GamesIndustry.biz reports on comments by Rare lead designer Gregg Mayles, who has gone on record saying that Rare will only do downloadable content if there is a need. The popularity of their Viva Piñata title notwithstanding, the company has no interest in making content if there is no interest. From the article: "'We've got plenty of ideas for what we can do with downloadable content because Piñata is such a unique game ... But the jury is still out.' However, the team does still see the potential of Xbox Live and the push for downloadable content, with Viva Piñata offering interaction between players over the service. 'That vision of sending Piñata to each other was around before Xbox Live even existed. That's why [Viva Piñata] began life on a handheld PDA device because we wanted one machine that could communicate with another,' revealed Mayles."

2 of 44 comments (clear)

  1. Re:No One Cares by HappySqurriel · · Score: 3, Informative

    There's a reason Nintendo dumped them...

    Well, the main reason was that Rare stopped filling the role that Nintendo needed them to fill and Nintendo was moving away from the 'Second Party' model. Rare was needed by Nintendo in order to supply their systems with several high quality games every year in order to keep consumer interest high, which was something they did fairly well up until about 1998 or so; late in the N64 generation many Rare games were taking 24-36 months to complete in an age where a long development cycle was 18 months. When Nintendo passed on buying Rare Perfect Dark Zero had been in development for 12 months, Kameo for 18 and both of those games were only released in 2005 (meaning they were in development for 5+ years).

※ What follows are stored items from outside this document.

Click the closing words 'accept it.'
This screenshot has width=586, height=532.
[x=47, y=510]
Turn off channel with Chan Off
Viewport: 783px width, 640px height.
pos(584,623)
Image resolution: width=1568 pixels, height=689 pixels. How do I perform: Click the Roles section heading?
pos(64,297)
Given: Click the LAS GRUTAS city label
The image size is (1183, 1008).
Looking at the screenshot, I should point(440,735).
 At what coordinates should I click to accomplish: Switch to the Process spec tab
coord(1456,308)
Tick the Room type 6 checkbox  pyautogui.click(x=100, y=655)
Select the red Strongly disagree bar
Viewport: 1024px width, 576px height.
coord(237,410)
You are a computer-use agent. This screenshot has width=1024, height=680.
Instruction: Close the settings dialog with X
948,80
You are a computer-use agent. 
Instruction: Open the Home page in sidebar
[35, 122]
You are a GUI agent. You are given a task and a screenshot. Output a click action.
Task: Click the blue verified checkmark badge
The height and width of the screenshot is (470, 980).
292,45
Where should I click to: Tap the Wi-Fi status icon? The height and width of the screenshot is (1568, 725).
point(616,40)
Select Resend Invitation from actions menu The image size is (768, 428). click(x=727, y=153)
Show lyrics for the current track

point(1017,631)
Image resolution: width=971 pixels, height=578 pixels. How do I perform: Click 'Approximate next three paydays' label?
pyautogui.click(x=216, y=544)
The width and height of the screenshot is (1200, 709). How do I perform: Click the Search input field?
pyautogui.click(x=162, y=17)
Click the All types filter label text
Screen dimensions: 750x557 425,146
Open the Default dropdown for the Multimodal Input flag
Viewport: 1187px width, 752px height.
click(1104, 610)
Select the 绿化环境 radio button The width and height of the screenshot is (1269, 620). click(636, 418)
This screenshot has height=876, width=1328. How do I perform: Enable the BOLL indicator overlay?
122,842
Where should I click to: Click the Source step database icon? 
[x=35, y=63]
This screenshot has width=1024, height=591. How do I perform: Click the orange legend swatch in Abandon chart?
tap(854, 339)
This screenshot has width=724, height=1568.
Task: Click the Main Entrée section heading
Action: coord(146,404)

    Rare is still a good developer with lots of talent, the problem is their management structure needs a serious change

  2. Re:Refusing the reality of virtual reality, huh? by The-Bus · · Score: 3, Informative

    Their problem was they paid $375,000,000 for the talent. The problem was the talent left. Rare got worse because all their decent developers left or were on the way out. It would've been smart to give key people some stakes in the success of Rare. That obviously didn't happen.

    Rare's original IP (Conker, Perfect Dark) is in no way worth $375,000,000.

    I don't know how much Microsoft paid for Bungie, but I guarantee you it was a better deal than Rare.

    --

    Small potatoes make the steak look bigger.